**Given problem a**
Please report every line of the listing that contains the word "Click", matching case exactly.

━━ Page extract

Alphabet games, counting, coloring, and sorting virtually all preschool programs incorporate these basic learning exercises. But what makes Winnie the Pooh Preschool special is its utterly charming storyline that gives little ones the feeling that they are truly involved and helping out a beloved friend, Winnie the Pooh.
A gorgeously animated video, in which Pooh struggles with the feeling that he is "forgetting to remember" something, opens the program and immediately sweeps kids up. When it dawns on Pooh that it is Eeyore's birthday, he wants to visit all of his friends to share the news. At this point, preschoolers get a chance to choose the house or location they want to visit first whether it's Piglet's house, a special tree, or any of the other seven locales in Hundred Acre Wood. No matter where they click, the narrator reminds them that they are very much involved in a wonderful story! For example, if children select Tigger's house, they are told, "And so, Pooh set off to find Tigger."
Activities all tie in with the story, and charming sequences show Pooh interacting with his Hundred Acre Wood buddies. Rabbit, for example, needs help labelling his jars of vegetables and fruits, and once kids have helped him out, he decides that a jar of preserves will make a fine gift for Eeyore. Kanga and Roo need to make alphabet soup for the party, but there are letters of the alphabet missing!

━━━━

**Given problem b**
Name each character that the Winnie the Pooh Preschool review mentions by name.

━━ Data

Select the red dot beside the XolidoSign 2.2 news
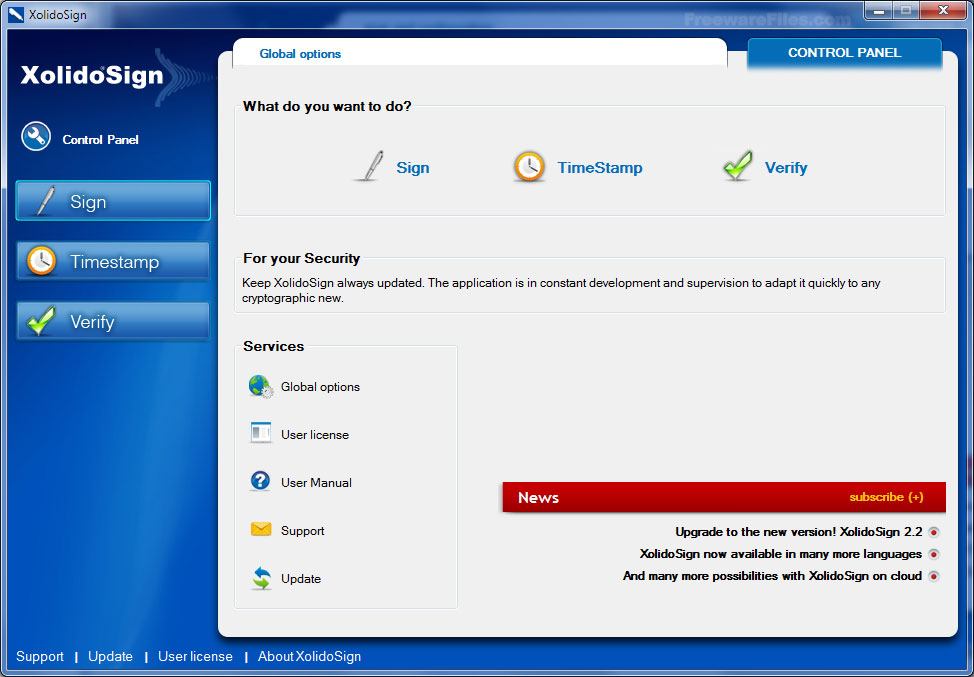The height and width of the screenshot is (677, 974). [934, 532]
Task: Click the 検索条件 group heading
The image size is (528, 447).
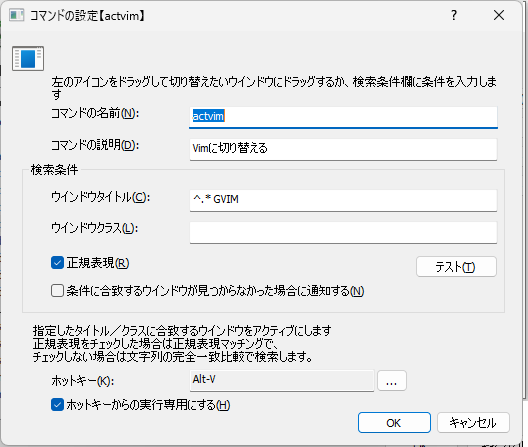Action: [54, 169]
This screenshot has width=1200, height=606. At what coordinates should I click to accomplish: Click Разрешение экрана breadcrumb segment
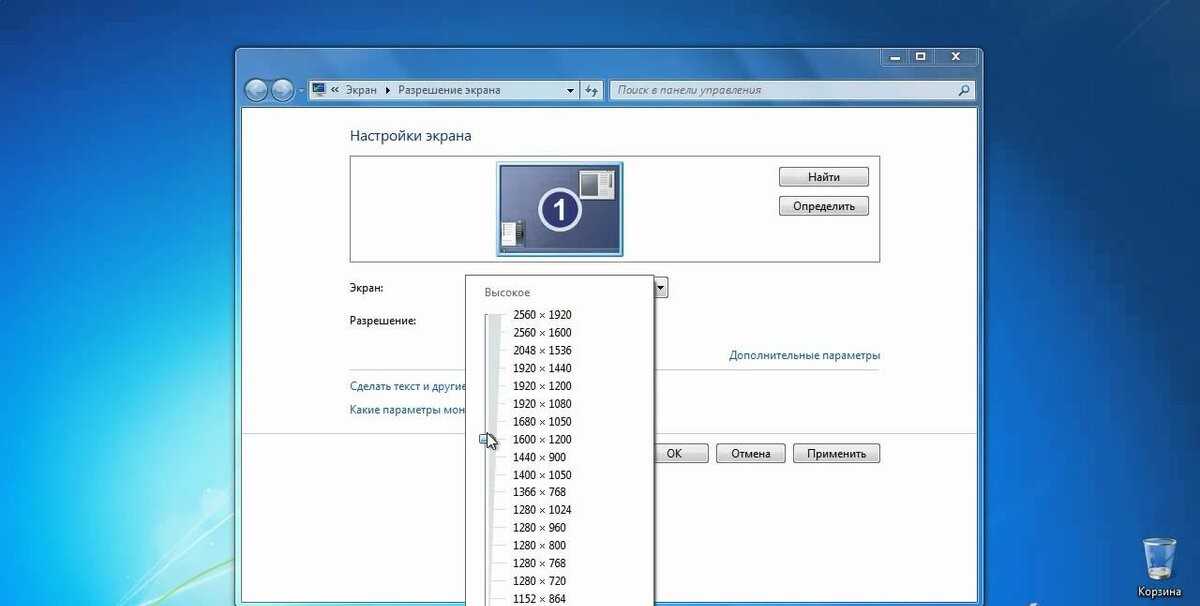coord(449,90)

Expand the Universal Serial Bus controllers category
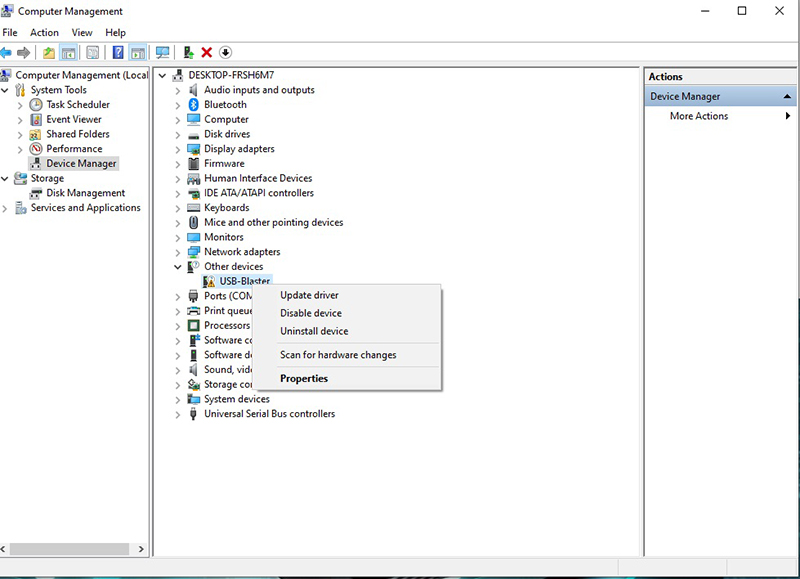[178, 414]
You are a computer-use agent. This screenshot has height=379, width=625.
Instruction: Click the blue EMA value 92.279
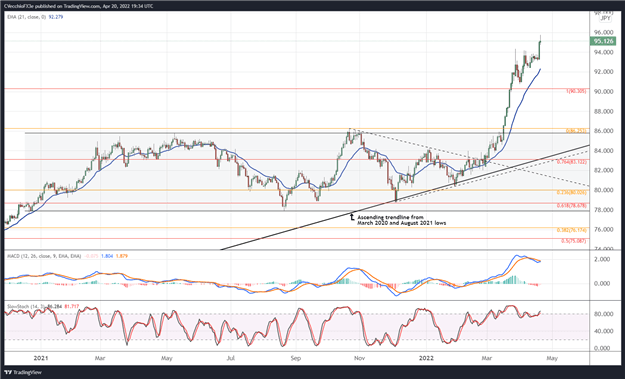[x=55, y=17]
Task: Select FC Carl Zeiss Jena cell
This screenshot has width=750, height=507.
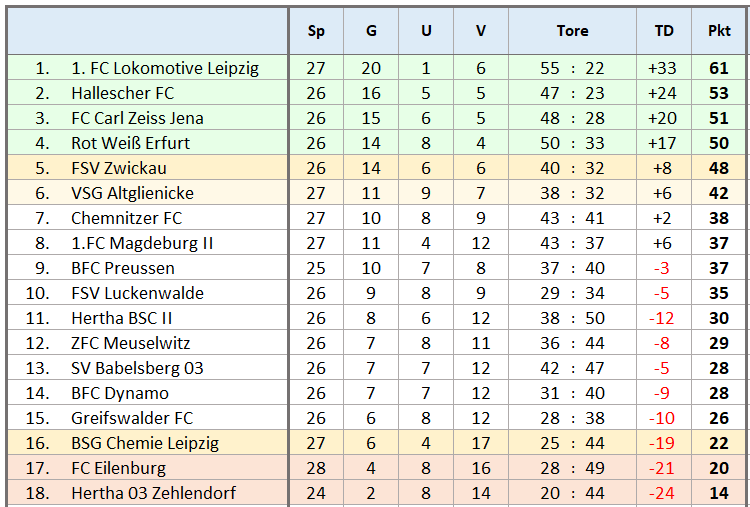Action: 137,118
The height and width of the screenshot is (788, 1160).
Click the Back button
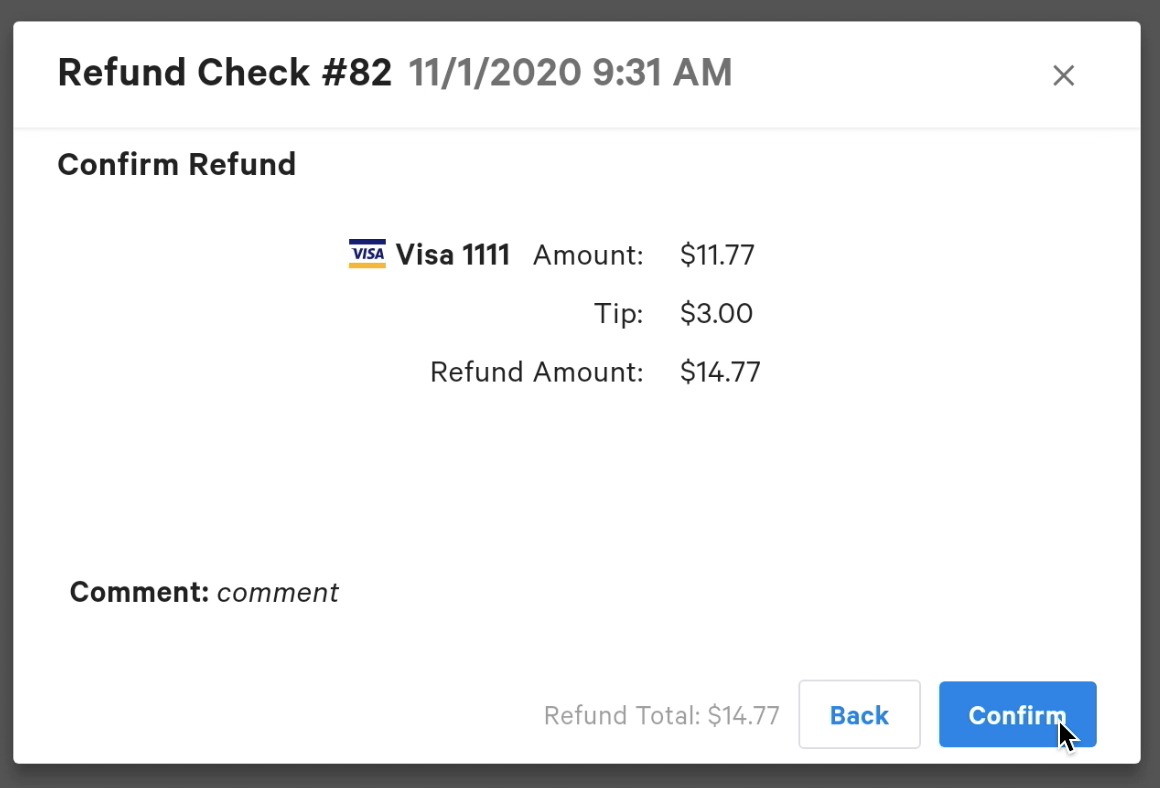coord(859,715)
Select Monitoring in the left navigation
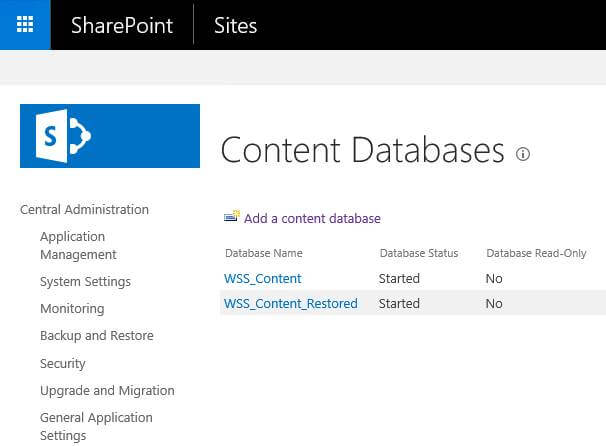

━━━━

**Exercise response a**
Task: Click the 検索条件 group heading
This screenshot has width=1200, height=606. At what coordinates should I click to accomplish: Click Разрешение экрана breadcrumb segment
Instruction: Click the blue EMA value 92.279
Click the Back button

**Exercise response b**
Winnie the Pooh, Eeyore, Piglet, Tigger, Rabbit, Kanga, Roo